Indigenous Frameworks as Resistance
Indigenous communities have confronted this kind of erasure before. For generations, they’ve survived systematic attempts to destroy their knowledge systems—and developed frameworks that researchers working against epistemicide desperately need.
Resistance is innately human, not exceptional. As Jewish humor has it: “They tried to kill us. We won. Let’s eat.” Indigenous populations worldwide demonstrate the same resilience, the same survival. African American communities during slavery faced systematic attempts to eradicate their epistemologies, so they embedded knowledge into music, storytelling, folk songs—communicating vital information to those who knew how to decode it. Feminist scholars, through work like Women’s Ways of Knowing (Belenky et al., 1986)1, challenged male-centric epistemological frameworks by centering personal experience, relationship, and narrative as valid forms of knowledge. These resistance patterns have continued across centuries in different forms, because the impulse to preserve knowledge and draw toward collective survival runs deeper than any attempt to suppress it.
When Indigenous communities confronted the crisis of Missing and Murdered Indigenous Relatives—thousands of cases ignored or mishandled by authorities—they didn’t just critique federal data failures and systematic erasure. They built alternatives grounded in their own epistemologies, creating frameworks (MMIR) that offer concrete tools for researchers working against epistemicide.
Two-Eyed Seeing
Two-Eyed Seeing (Etuaptmumk), developed by Mi’kmaw Elder Albert Marshall2, provides an organizing principle:
“Learning to see from one eye with the strengths of Indigenous knowledges and ways of knowing, and from the other eye with the strengths of Western knowledges and ways of knowing, and to using both these eyes together.”

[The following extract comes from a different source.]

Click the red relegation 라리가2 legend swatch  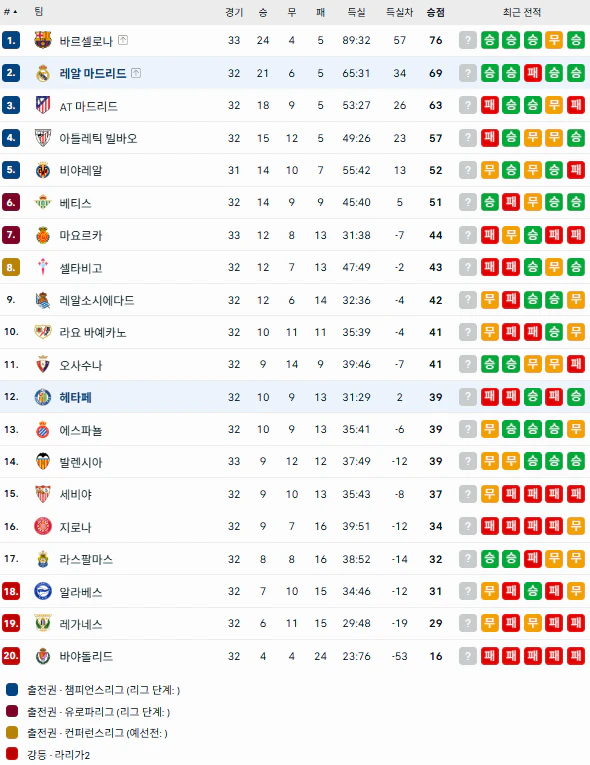coord(12,754)
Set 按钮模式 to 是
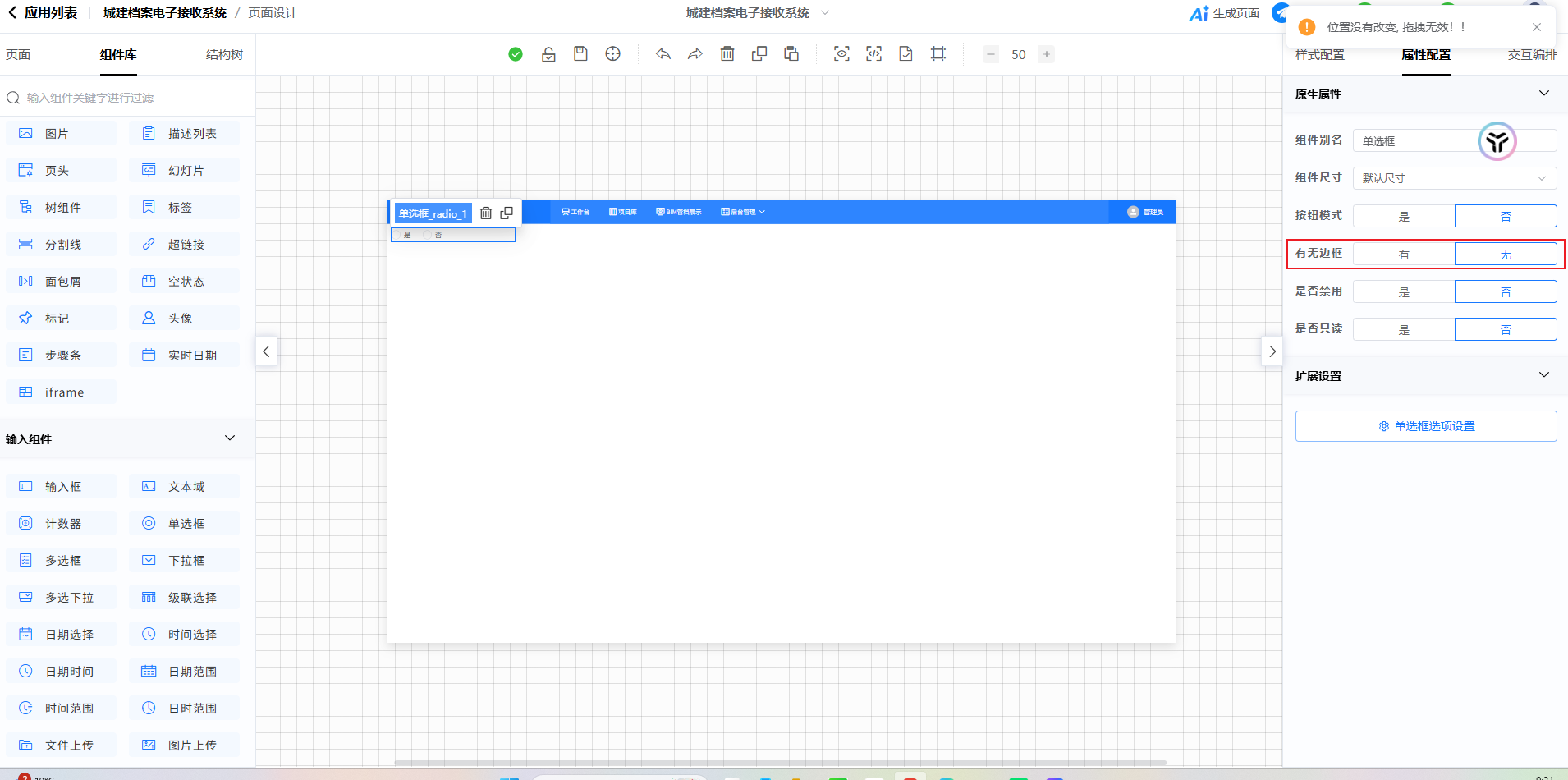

The framework establishes co-equal holding rather than integration that subsumes Indigenous knowledge into Western frameworks. Same reality, different interpretive tools, both valid. For trafficking research, survivor knowledge systems and conventional risk assessments inform each other without hierarchy. Community oral histories and institutional databases. Relational understanding and statistical patterns. Trust valued equally with quantified metrics.
Two ways of seeing: Indigenous knowledge and Western analysis produce something richer together than either can alone.
The CARE Principles
The CARE Principles—developed by the Global Indigenous Data Alliance in 2019 3—translate this philosophy into data governance:
Collective Benefit moves beyond “do no harm” to actively designing research for community wellbeing. AI systems trained to detect strengths and resilience alongside vulnerabilities. Pattern recognition for protective factors, not just deficits.
Authority to Control repositions survivors as rights-holders, not stakeholders. Community review boards can override AI interpretations missing cultural context. Data governance controlled by those whose experiences are studied.
Responsibility requires ongoing relationships beyond single studies. Data repatriation. Long-term partnerships. Reciprocity, not extraction.
Ethics means situational, community-defined standards rather than rigid universal protocols—for example, ensuring AI systems respect Indigenous data sovereignty requirements or honor community consent processes before analyzing sensitive information.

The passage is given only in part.